Retirer le lit d'oignons de la cocotte et réserver. Monter le feu à vif. Ajouter 30 g de beurre et laisser mousser. Déposer les morceaux de súla sans les serrer — en plusieurs fournées si nécessaire. Saisir 2-3 minutes par face jusqu'à obtenir une croûte brune (réaction de Maillard). Cette étape n'est pas une cuisson complète — c'est un marquage pour fixer les arômes en surface. Retirer les morceaux et réserver.
Remettre le lit d'oignons fondus dans la cocotte. Déposer les morceaux de súla saisis sur le lit d'oignons. Ajouter les 30 g de beurre restant en noisettes réparties sur et autour des morceaux. Ajouter 3-4 cuillères à soupe d'eau froide (ou fond de volaille) dans le fond — juste assez pour éviter que le beurre ne brûle, pas pour noyer la viande. Couvrir hermétiquement. Démarrer à feu moyen jusqu'aux premières vapeurs (environ 5 minutes), puis réduire immédiatement à feu très doux pour maintenir un frémissement à peine perceptible (80-85°C).
2h30 à feu très doux — Maintenir le braisage à feu très doux (ou au four à 150°C cocotte fermée) pendant 2h30 minimum, jusqu'à 3h pour une súla adulte très ferme. Vérifier toutes les 30 minutes : si le fond est trop sec, ajouter une cuillère à soupe d'eau froide. Si la vapeur s'échappe trop, réduire encore le feu. Après 2h, tester la tendreté en insérant une brochette fine dans le morceau le plus épais — elle doit traverser sans résistance notable. Si résistance, continuer par tranches de 20 minutes. Retourner délicatement les morceaux à mi-cuisson (1h15) avec une spatule large pour un braisage homogène des deux faces.
Profiter des 2h30 de braisage pour cuire les accompagnements. Pommes de terre : cuire en robe des champs dans l'eau bouillante salée 25-30 minutes selon la taille, jusqu'à tendreté. Réserver au chaud. Chou kál : détacher les feuilles, blanchir 3-4 minutes dans l'eau bouillante salée, égoutter, essorer dans un torchon propre. 5 minutes avant de servir la súla, sauter le chou rapidement dans une noix de beurre à feu moyen, sel et poivre. Les accompagnements simples et sobres sont la règle à Mykines — ils laissent la súla occuper toute la place.
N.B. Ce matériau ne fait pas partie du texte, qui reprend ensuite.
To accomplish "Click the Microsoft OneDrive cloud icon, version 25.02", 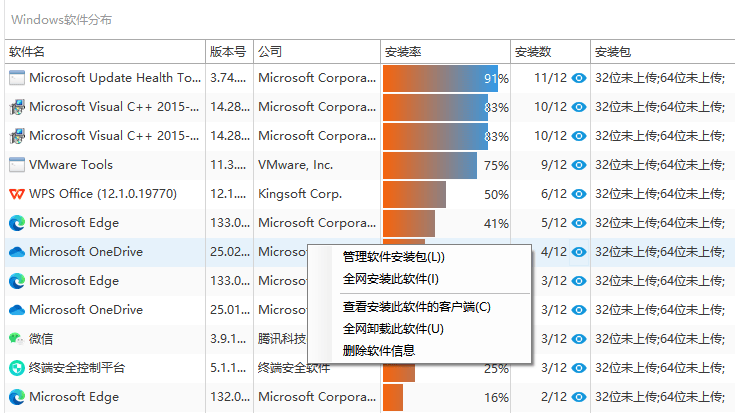I will (x=17, y=252).
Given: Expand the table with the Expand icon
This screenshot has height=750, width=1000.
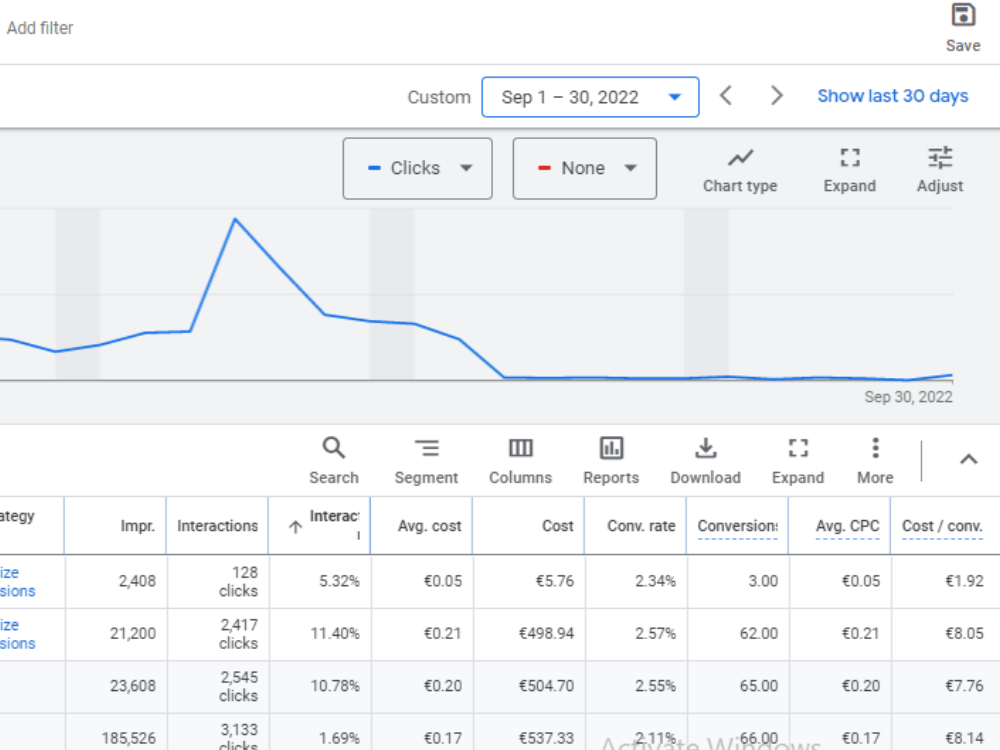Looking at the screenshot, I should pos(797,447).
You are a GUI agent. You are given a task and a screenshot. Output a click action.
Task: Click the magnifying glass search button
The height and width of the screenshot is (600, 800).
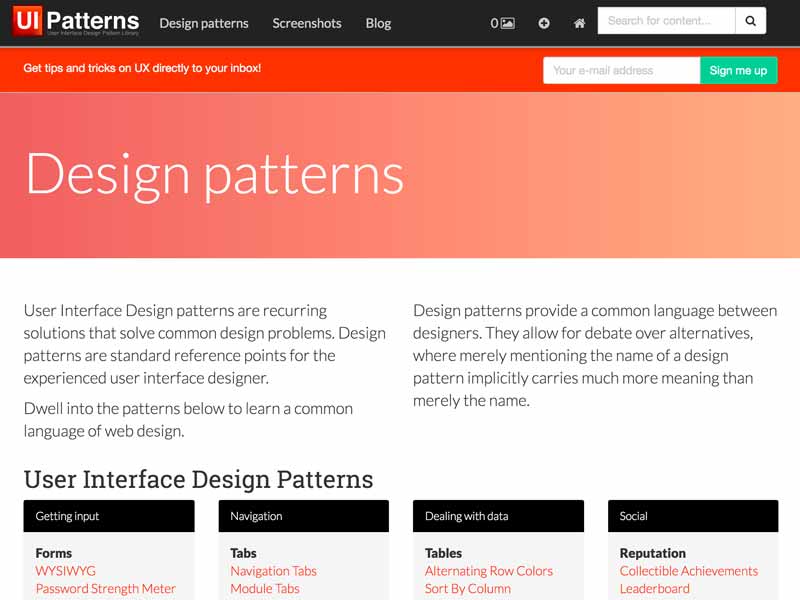click(750, 21)

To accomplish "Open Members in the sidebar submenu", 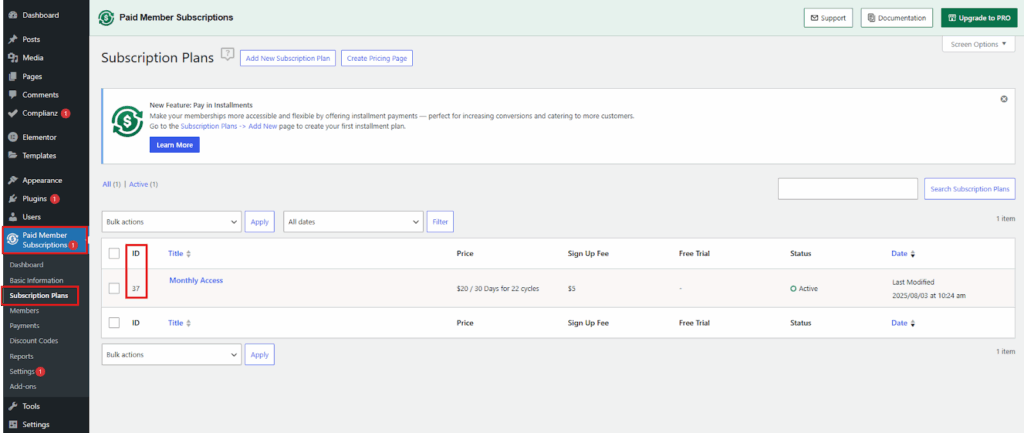I will point(24,311).
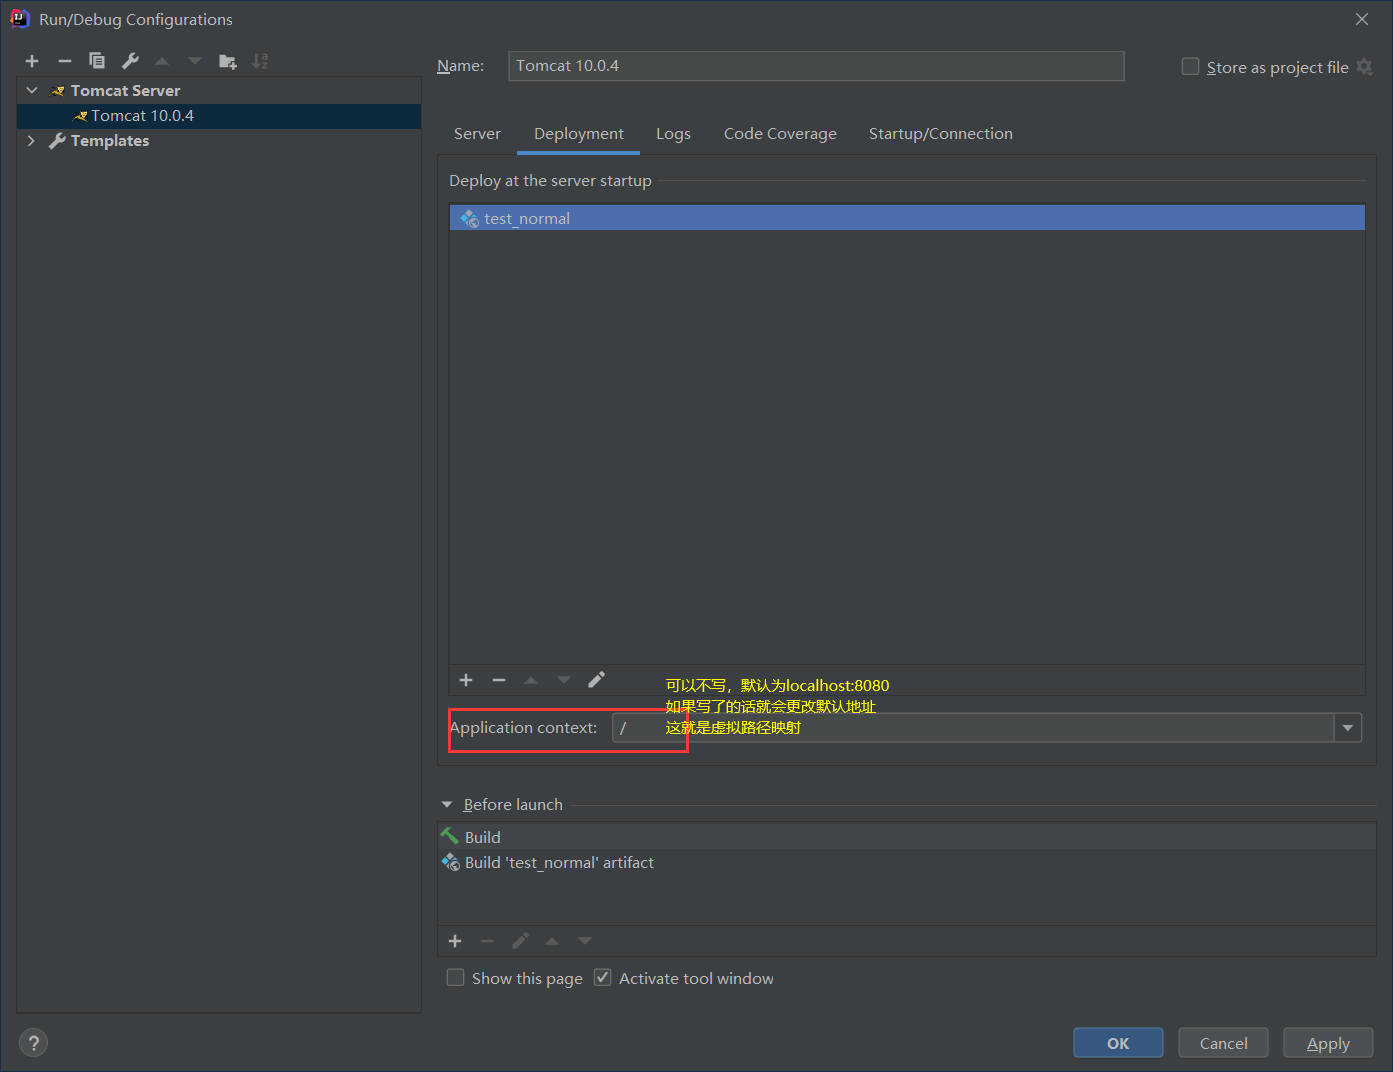
Task: Switch to the Server tab
Action: pos(477,134)
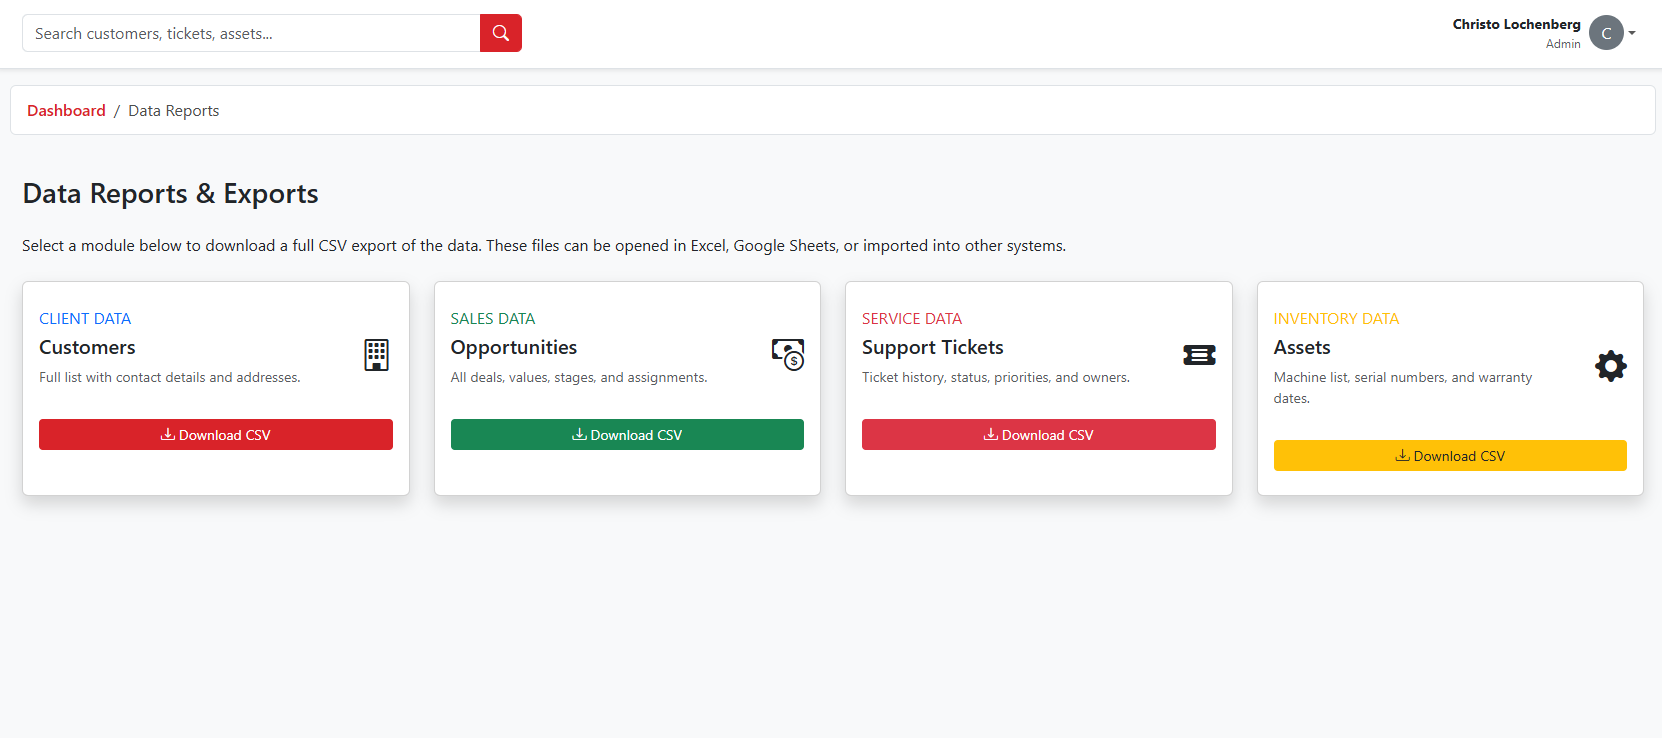1662x738 pixels.
Task: Click the Customers card title
Action: [87, 347]
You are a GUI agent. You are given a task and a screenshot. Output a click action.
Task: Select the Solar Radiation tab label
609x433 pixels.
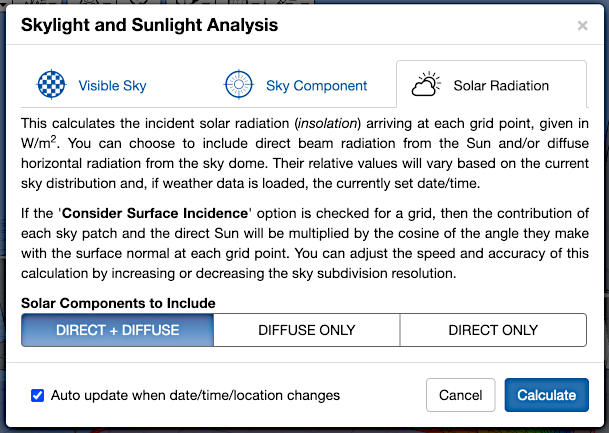click(501, 86)
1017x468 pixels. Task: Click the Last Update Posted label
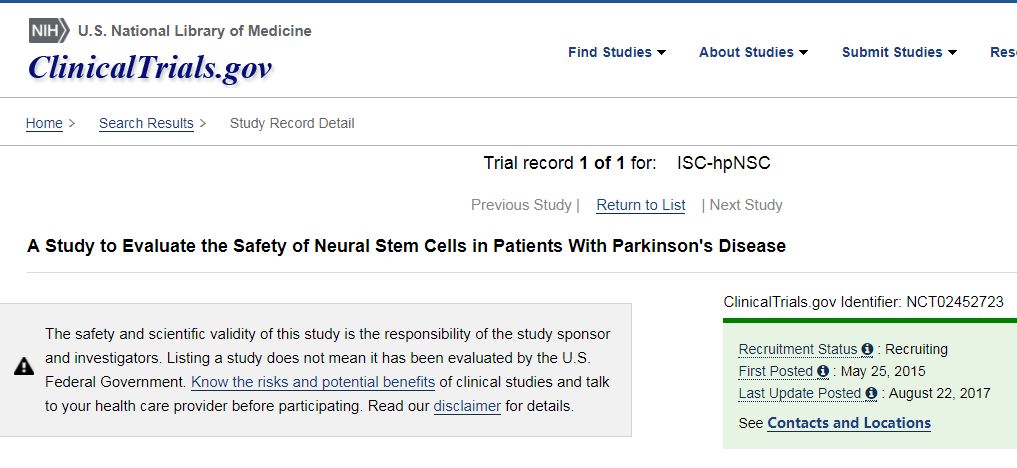[x=800, y=393]
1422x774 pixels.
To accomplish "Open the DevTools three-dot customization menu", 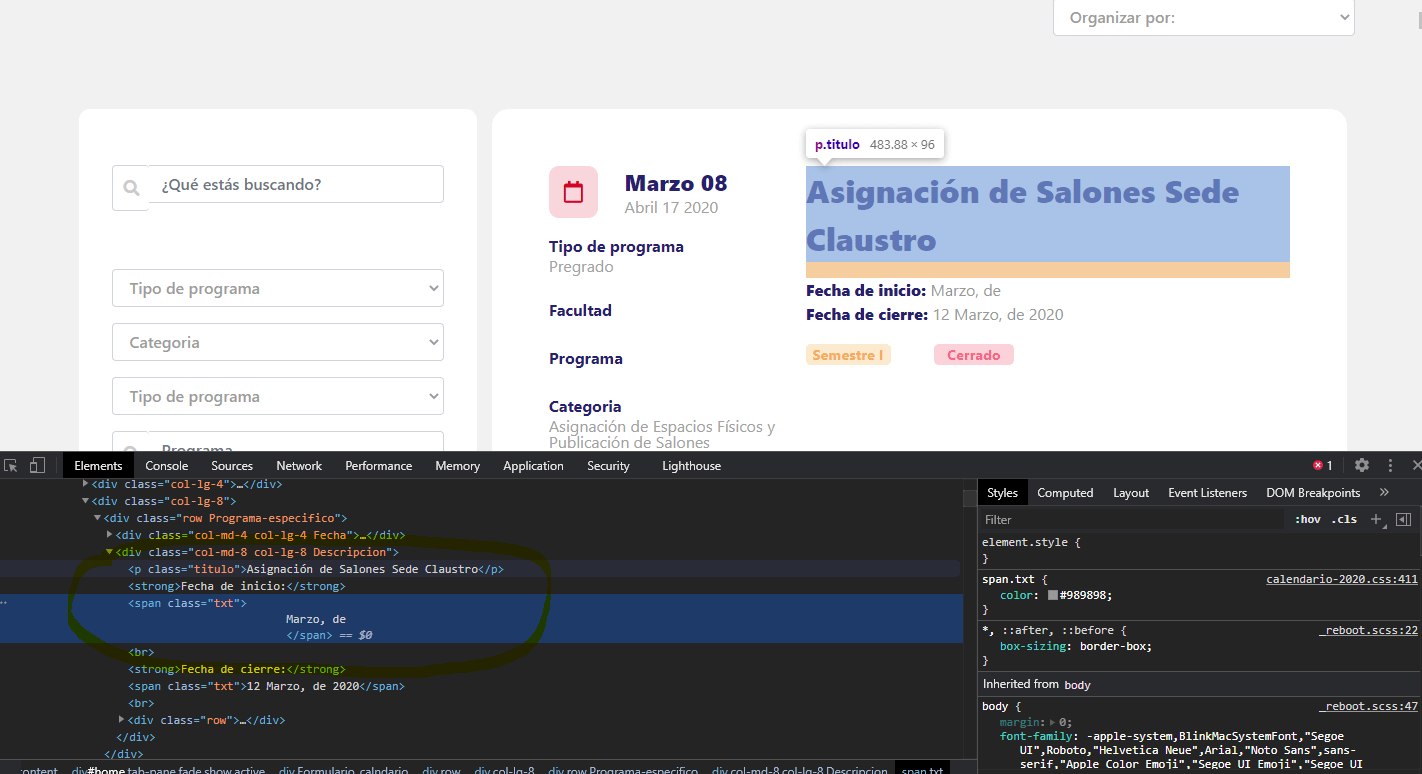I will 1390,465.
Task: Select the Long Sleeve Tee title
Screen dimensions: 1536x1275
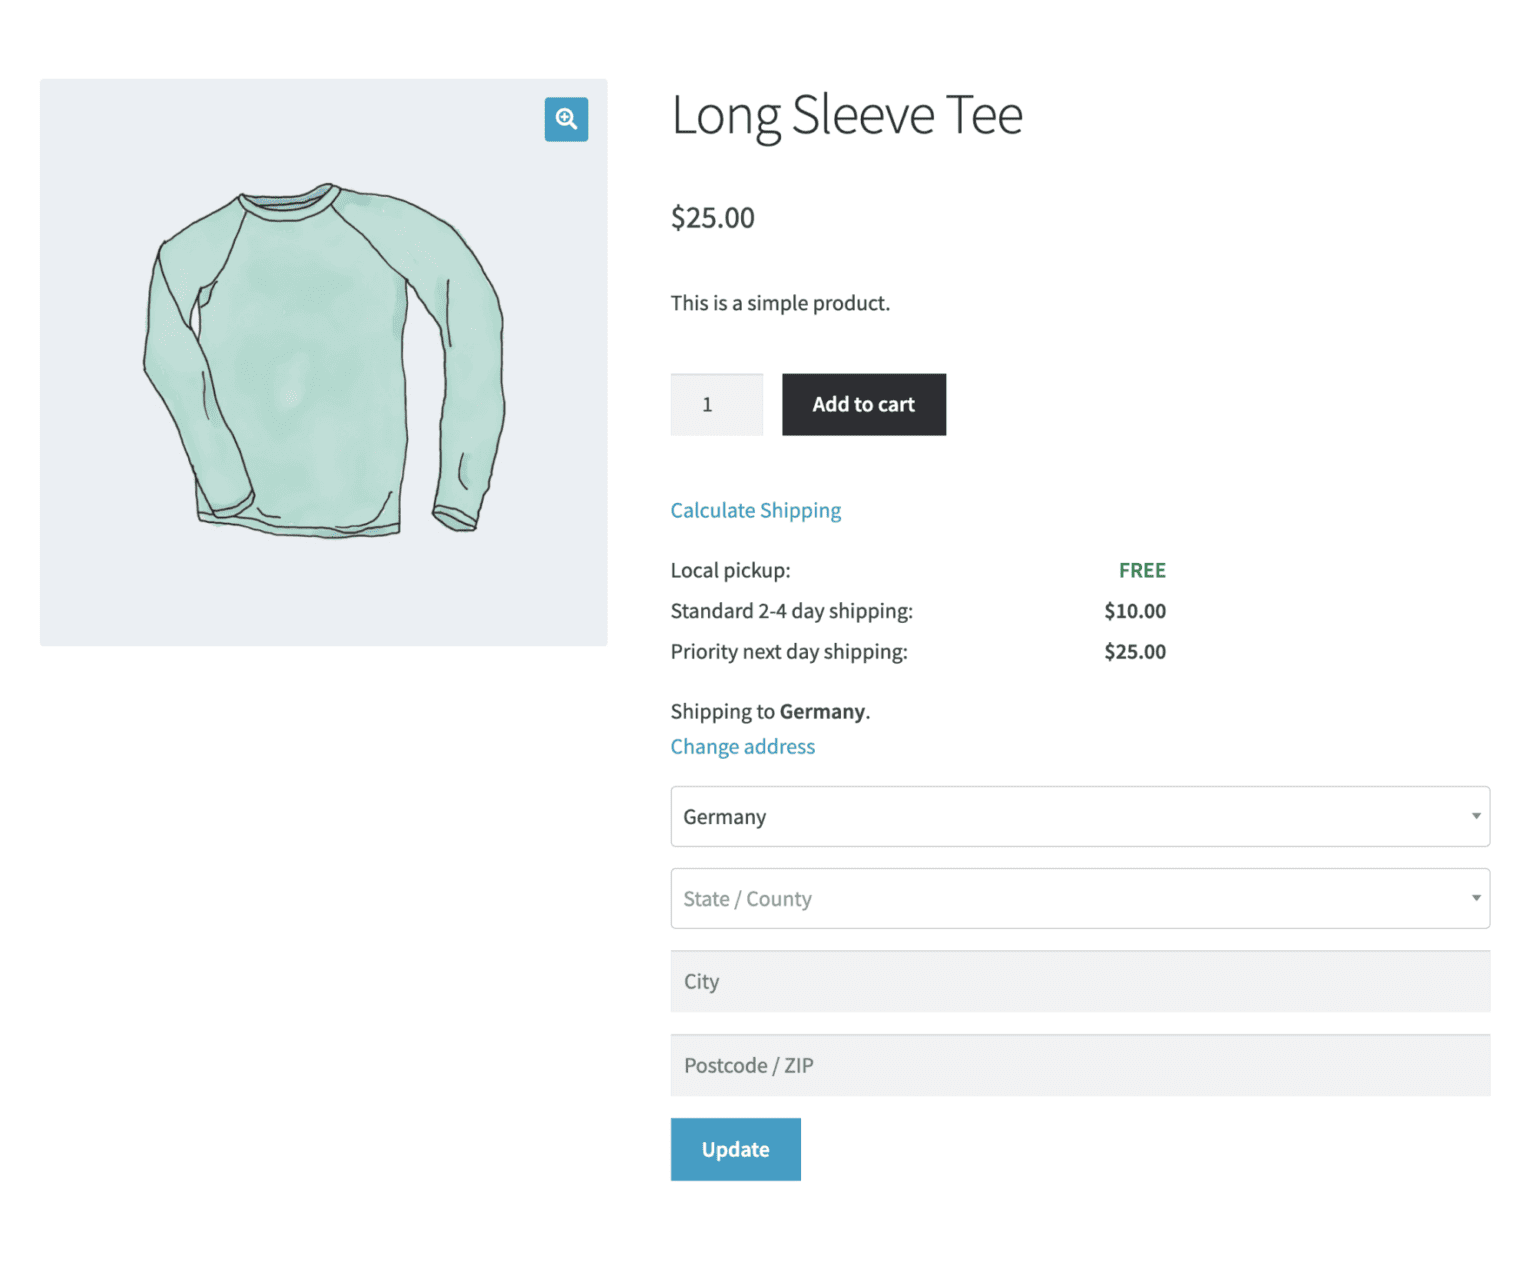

Quand la súla est tendre (brochette sans résistance), retirer les morceaux délicatement et réserver couverts dans un plat chaud. Dans la cocotte, le fond de braisage est un mélange d'oignons fondus, de beurre et de sucs caramélisés de súla. Retirer le thym, le laurier et les baies de genièvre. Si le fond est trop sec, ajouter 2-3 cuillères à soupe d'eau chaude et gratter les sucs avec une cuillère en bois. Si trop liquide, faire réduire à feu vif 2-3 minutes à découvert en remuant. Goûter et corriger le sel avec précaution — les oignons et la súla ont déjà libéré du sel.
Disposer les morceaux de súla braisée dans des assiettes creuses chaudes. Déposer 2-3 pommes de terre à côté. Ajouter le chou sauté. Verser généreusement le fond de braisage (oignons fondus + beurre de cuisson) sur et autour des morceaux. Servir immédiatement — la súla braisée doit être mangée très chaude, elle ne tient pas au réchauffage. Prévoir une tranche de rúgbrauð (pain de seigle féroïen) pour absorber le fond beurré : c'est la façon de Mykines.